PÁGINA:
Dirigentes dizem que a luta agora é pela tarifa zero
A notícia foi recebida pelos dirigentes do Movimento Passe Livre (MPL) que originou os protestos em S. Paulo, cantando “A Internacional”, hino internacional dos Trabalhadores, segundo o site do jornal Folha de S. Paulo.
Ouvidos por aquele jornal, os dirigentes do MPL disseram que está mantida a manifestação esta sexta às 17h na avenida Paulista – que se tornará sem dúvida numa enorme comemoração de vitória – e que o movimento não vai parar, levantando a bandeira da tarifa zero, idealizada por um assessor da primeira prefeita do PT da cidade de S. Paulo, Luíza Erundina, e depois abandonada. Outras reivindicações do movimento são “lutar pelas reformas agrária e urbana e contra o latifúndio urbano”, disse uma dirigente do movimento, e “lutar para que nenhum manifestante [que tenha sido detido] responda a processo criminal”.
Outro dirigente sublinhou: “Cada um que compareceu a alguma das manifestações pode pegar uma pena e escrever seu nome na história”.
Mobilizações encurralaram governantes do PSDB e do PT
Alckmin e Haddad poderiam ter evitado muitos dissabores se tivessem tomado a medida que aprecia óbvia mais cedo que tarde. Mas não: adiaram-na até o último momento, na esperança de que as mobilizações se reduzissem e as pessoas se cansassem depois das grandes mobilizações de segunda-feira.

INSTRUÇÃO 1: Repita fielmente o trecho da notícia sobre o Movimento Passe Livre que começa nas palavras que contêm "Mobilizações encurralaram governantes" e termina em "mobilizações de segunda-feira.".
INSTRUÇÃO 2: Segundo a notícia sobre o Movimento Passe Livre, quando está mantida a manifestação na avenida Paulista?
INSTRUÇÃO 3: Retome a notícia sobre o Movimento Passe Livre e escreva a continuação a partir da última frase apresentada.

ITENS DO CONJUNTO:
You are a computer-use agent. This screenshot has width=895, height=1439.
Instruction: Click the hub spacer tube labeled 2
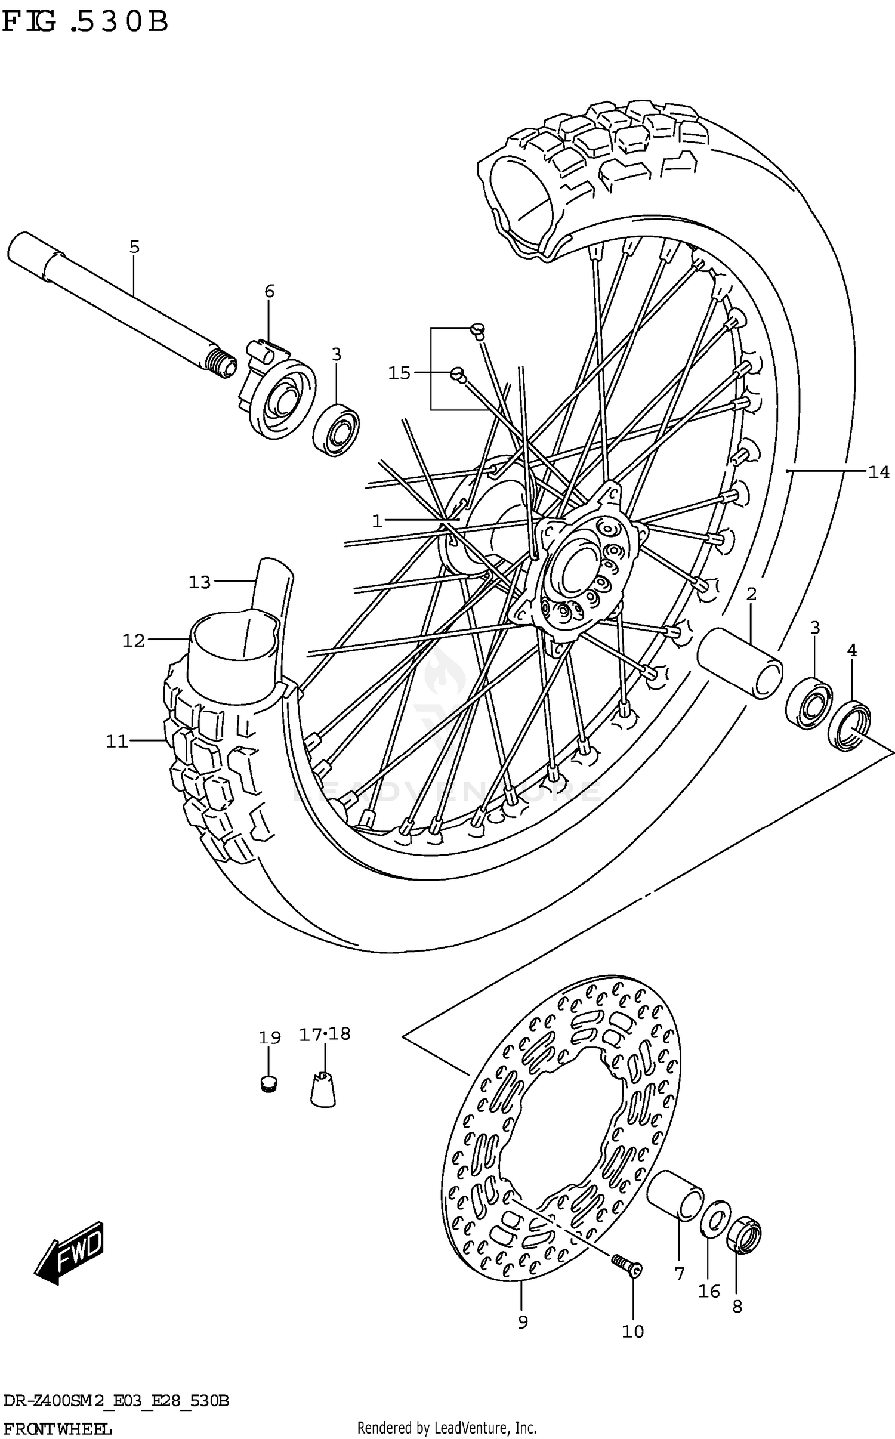point(740,662)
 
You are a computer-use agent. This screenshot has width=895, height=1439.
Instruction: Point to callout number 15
point(399,373)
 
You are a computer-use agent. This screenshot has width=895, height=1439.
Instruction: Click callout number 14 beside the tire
point(878,473)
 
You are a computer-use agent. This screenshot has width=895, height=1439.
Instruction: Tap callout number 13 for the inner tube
point(199,582)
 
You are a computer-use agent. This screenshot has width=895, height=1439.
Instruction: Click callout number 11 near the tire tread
point(117,742)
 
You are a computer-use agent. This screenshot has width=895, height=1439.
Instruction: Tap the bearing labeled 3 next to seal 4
point(808,700)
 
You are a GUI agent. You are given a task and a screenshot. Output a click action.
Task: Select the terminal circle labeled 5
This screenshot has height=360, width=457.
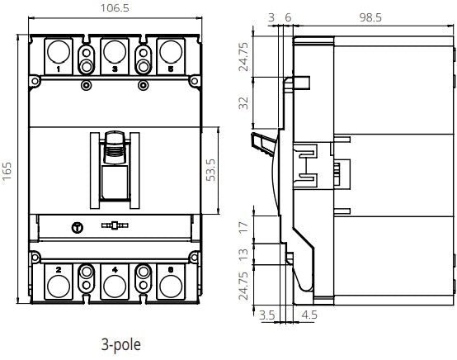point(170,53)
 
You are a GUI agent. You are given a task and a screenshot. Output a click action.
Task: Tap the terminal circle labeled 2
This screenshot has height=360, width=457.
point(59,285)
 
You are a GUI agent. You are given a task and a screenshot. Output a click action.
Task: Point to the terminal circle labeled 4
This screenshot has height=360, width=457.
point(115,285)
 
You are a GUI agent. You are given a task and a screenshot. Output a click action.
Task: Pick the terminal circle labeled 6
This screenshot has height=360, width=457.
point(170,285)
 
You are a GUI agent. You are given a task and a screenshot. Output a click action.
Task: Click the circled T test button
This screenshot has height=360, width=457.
point(79,225)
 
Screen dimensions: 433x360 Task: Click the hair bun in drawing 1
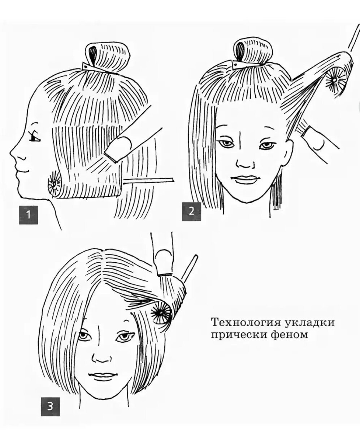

RESPOSTA 1:
Mobilizações encurralaram governantes do PSDB e do PT
Alckmin e Haddad poderiam ter evitado muitos dissabores se tivessem tomado a medida que aprecia óbvia mais cedo que tarde. Mas não: adiaram-na até o último momento, na esperança de que as mobilizações se reduzissem e as pessoas se cansassem depois das grandes mobilizações de segunda-feira.

RESPOSTA 2: Nesta sexta, às 17h.

RESPOSTA 3:
Mas não foi o que aconteceu. Em S. Paulo, a mobilização de terça-feira não terá tido as cem mil pessoas que teve segunda, mas pelo menos umas 80 mil se mobilizaram. E, na quarta-feira, foi a vez de a periferia da megalópole paulista se mobilizar, convocada pelo Movimento dos Trabalhadores Sem Teto e pelo Movimento Periferia Ativa. Os habitantes de bairros mais pobres da capital paulista bloquearam a via Anchieta (que liga S. Paulo a Santos) por duas vezes nos dois sentidos, bloquearam a Rodovia Regis Bitencourt (que liga São Paulo à fronteira entre o Paraná e Santa Catarina), e outras artérias importantes como a Estrada do Campo Limpo, a Avenida Francisco Morato, a Estrada do M'Boi Mirim, ocupação dos terminais de ônibus de Guarapiranga e Jardim Angela, bloqueio da Ponte do Socorro (Marginal Pinheiros), e mais uma dezena de concentrações.
Houve igualmente mobilizações em cidades dos arredores de S. Paulo, como como Osasco, Santo André e Taboão da Serra, que há anos não se mobilizavam.
As reivindicações eram:
- Redução imediata das tarifas de ônibus municipal, intermunicipal, metrô e trem (comboio) metropolitano.
- Não ao gasto de dinheiro público e não aos despejos relacionados à Copa 2014
- Fora Fifa!
- Medidas do governo de controlo do valor das rendas de casa, vinculando-os ao índice de inflação.
- Por serviços públicos de qualidade na periferia.
Haddad tentou até o último minuto que o governo federal lhe subsidiasse o recuo, sem conseguir. Quando a imprensa tornou pública a recusa do ministro das Finanças, Guido Mantega, o prefeito de S. Paulo desistiu e combinou a conferência de imprensa com o governador Alckmin.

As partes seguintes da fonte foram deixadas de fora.